## Work request:
Can you quote, word for word, every line from the first line of the records below through the line containing "Impressum (1024, 597)", and nothing else?

Source data
=== Begin Enclosure ===

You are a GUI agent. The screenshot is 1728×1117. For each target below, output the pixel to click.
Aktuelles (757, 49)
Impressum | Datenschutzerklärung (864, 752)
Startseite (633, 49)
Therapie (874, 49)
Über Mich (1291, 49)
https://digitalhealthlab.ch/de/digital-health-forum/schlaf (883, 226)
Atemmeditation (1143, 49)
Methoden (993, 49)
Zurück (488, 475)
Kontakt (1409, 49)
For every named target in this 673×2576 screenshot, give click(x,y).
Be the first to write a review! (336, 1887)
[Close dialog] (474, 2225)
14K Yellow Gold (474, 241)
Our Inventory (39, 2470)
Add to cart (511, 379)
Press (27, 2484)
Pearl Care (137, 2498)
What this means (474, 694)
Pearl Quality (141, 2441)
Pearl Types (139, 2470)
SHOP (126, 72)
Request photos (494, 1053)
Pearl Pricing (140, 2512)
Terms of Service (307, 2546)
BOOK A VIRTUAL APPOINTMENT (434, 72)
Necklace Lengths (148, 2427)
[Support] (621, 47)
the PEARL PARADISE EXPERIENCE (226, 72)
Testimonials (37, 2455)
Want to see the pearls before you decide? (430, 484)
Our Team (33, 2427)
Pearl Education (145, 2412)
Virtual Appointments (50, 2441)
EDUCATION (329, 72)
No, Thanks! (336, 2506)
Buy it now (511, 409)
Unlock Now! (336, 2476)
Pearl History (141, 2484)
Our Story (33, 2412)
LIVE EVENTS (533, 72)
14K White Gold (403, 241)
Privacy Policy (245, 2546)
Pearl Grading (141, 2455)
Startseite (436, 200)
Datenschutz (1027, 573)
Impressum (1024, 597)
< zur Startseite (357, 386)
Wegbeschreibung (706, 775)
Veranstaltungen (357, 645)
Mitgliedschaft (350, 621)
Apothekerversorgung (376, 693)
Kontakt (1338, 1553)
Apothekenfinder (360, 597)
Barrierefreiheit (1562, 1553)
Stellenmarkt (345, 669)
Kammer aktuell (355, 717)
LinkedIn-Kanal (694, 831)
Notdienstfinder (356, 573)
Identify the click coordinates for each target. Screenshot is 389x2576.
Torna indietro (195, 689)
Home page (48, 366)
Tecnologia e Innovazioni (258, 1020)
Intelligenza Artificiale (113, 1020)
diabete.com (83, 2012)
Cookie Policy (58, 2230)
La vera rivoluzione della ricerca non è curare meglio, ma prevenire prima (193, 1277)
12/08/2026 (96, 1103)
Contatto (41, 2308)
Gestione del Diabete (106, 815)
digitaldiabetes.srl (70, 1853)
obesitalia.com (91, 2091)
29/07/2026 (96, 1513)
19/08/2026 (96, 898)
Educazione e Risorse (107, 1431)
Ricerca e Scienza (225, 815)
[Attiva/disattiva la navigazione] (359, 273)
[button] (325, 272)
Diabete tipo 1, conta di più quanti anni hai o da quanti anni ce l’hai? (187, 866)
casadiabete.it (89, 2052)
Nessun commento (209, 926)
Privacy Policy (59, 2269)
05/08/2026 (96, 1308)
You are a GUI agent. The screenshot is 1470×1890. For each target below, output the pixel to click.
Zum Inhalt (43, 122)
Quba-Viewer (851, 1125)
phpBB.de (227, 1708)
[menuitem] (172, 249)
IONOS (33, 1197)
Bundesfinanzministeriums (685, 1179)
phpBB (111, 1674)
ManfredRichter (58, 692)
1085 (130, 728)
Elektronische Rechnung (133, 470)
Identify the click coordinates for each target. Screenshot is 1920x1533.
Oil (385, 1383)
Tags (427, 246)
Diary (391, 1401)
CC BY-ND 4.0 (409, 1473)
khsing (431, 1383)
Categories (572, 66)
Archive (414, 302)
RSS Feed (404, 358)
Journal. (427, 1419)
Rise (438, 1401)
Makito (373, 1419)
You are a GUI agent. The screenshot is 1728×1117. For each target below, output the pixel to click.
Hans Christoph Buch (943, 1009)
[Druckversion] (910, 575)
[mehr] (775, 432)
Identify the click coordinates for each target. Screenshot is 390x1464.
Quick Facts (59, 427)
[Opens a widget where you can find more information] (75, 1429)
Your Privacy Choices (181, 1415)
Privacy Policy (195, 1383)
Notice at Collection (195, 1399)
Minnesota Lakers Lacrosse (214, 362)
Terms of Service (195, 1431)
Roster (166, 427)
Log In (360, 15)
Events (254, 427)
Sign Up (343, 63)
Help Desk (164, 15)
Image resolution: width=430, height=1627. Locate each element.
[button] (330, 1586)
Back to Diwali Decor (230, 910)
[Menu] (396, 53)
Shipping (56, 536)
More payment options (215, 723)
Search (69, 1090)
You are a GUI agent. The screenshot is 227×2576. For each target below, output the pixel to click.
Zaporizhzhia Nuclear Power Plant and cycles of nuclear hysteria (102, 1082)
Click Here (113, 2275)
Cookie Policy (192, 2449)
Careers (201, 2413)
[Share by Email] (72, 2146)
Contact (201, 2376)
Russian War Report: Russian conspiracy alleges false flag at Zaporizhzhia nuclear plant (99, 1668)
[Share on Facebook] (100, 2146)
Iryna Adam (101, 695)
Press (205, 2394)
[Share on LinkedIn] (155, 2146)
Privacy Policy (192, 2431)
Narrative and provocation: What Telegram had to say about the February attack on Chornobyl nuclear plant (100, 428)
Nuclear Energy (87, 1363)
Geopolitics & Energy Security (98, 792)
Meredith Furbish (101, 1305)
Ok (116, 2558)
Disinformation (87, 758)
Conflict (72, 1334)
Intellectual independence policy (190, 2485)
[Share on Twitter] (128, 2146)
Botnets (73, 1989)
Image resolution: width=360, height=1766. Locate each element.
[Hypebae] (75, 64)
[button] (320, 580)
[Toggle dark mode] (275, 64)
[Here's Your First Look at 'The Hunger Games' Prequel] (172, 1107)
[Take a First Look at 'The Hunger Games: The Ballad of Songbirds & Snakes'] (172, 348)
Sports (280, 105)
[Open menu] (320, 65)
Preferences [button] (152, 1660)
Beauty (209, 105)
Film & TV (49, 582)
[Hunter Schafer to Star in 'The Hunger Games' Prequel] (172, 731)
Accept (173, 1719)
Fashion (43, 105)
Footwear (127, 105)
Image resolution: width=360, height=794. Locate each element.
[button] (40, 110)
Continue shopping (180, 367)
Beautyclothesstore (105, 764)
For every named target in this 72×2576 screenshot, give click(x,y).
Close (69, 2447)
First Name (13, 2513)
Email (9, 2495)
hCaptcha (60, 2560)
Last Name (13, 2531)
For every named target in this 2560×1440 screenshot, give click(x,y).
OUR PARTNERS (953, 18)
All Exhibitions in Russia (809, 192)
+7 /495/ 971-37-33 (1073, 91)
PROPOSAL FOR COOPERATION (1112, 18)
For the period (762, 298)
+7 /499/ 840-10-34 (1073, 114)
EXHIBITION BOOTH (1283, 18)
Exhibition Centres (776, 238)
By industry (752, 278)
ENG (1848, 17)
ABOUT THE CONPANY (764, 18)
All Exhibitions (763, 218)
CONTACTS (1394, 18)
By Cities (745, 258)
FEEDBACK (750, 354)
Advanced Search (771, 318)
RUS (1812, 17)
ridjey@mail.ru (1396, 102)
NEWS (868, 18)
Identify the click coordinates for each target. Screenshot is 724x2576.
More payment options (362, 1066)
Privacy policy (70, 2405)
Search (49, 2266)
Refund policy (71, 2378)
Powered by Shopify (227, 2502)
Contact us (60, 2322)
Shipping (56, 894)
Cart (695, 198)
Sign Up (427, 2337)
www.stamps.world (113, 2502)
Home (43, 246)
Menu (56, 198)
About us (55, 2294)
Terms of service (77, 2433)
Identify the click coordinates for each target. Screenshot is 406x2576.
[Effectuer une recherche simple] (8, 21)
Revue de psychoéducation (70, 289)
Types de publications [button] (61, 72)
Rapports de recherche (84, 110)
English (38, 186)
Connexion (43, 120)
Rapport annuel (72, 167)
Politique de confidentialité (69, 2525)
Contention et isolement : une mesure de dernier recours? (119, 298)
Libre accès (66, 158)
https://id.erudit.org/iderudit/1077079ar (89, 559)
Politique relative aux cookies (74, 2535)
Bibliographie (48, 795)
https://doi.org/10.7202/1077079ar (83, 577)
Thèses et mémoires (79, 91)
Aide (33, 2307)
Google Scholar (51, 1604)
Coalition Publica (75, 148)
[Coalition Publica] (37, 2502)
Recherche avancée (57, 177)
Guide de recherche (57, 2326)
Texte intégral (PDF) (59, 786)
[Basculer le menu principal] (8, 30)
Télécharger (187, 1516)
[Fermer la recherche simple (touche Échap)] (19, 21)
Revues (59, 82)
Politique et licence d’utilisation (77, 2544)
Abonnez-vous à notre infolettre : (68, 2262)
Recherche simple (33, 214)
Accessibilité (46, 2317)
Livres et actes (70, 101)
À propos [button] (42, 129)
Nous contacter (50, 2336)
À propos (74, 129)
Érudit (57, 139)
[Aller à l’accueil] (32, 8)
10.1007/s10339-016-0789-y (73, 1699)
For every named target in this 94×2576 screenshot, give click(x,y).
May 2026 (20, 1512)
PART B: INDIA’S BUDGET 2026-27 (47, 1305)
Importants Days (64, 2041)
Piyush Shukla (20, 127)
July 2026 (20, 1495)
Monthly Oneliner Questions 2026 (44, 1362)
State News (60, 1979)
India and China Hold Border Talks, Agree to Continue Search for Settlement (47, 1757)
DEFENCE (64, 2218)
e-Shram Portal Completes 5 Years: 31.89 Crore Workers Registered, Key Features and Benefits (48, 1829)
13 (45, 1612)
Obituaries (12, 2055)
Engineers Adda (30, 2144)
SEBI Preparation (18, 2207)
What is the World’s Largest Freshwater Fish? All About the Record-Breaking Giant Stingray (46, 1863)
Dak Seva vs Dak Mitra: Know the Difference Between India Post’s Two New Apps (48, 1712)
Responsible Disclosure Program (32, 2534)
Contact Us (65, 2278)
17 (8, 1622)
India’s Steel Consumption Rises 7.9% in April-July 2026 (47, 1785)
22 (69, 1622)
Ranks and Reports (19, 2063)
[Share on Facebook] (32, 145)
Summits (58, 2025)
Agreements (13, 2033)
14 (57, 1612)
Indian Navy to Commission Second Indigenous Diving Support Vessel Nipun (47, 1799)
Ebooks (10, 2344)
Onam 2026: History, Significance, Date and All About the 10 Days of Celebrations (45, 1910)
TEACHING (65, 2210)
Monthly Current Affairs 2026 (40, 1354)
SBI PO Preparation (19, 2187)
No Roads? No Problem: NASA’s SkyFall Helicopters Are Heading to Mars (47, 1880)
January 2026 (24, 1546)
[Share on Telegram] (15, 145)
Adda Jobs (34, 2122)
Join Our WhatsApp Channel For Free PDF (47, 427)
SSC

=== End Enclosure ===

## Solution for this problem:
You are a GUI agent. The screenshot is 1728×1117. For each target below, output the pixel to click.
Aktuelles (757, 49)
Impressum | Datenschutzerklärung (864, 752)
Startseite (633, 49)
Therapie (874, 49)
Über Mich (1291, 49)
https://digitalhealthlab.ch/de/digital-health-forum/schlaf (883, 226)
Atemmeditation (1143, 49)
Methoden (993, 49)
Zurück (488, 475)
Kontakt (1409, 49)
For every named target in this 673×2576 screenshot, give click(x,y).
Be the first to write a review! (336, 1887)
[Close dialog] (474, 2225)
14K Yellow Gold (474, 241)
Our Inventory (39, 2470)
Add to cart (511, 379)
Press (27, 2484)
Pearl Care (137, 2498)
What this means (474, 694)
Pearl Quality (141, 2441)
Pearl Types (139, 2470)
SHOP (126, 72)
Request photos (494, 1053)
Pearl Pricing (140, 2512)
Terms of Service (307, 2546)
BOOK A VIRTUAL APPOINTMENT (434, 72)
Necklace Lengths (148, 2427)
[Support] (621, 47)
the PEARL PARADISE EXPERIENCE (226, 72)
Testimonials (37, 2455)
Want to see the pearls before you decide? (430, 484)
Our Team (33, 2427)
Pearl Education (145, 2412)
Virtual Appointments (50, 2441)
EDUCATION (329, 72)
No, Thanks! (336, 2506)
Buy it now (511, 409)
Unlock Now! (336, 2476)
Pearl History (141, 2484)
Our Story (33, 2412)
LIVE EVENTS (533, 72)
14K White Gold (403, 241)
Privacy Policy (245, 2546)
Pearl Grading (141, 2455)
Startseite (436, 200)
Datenschutz (1027, 573)
Impressum (1024, 597)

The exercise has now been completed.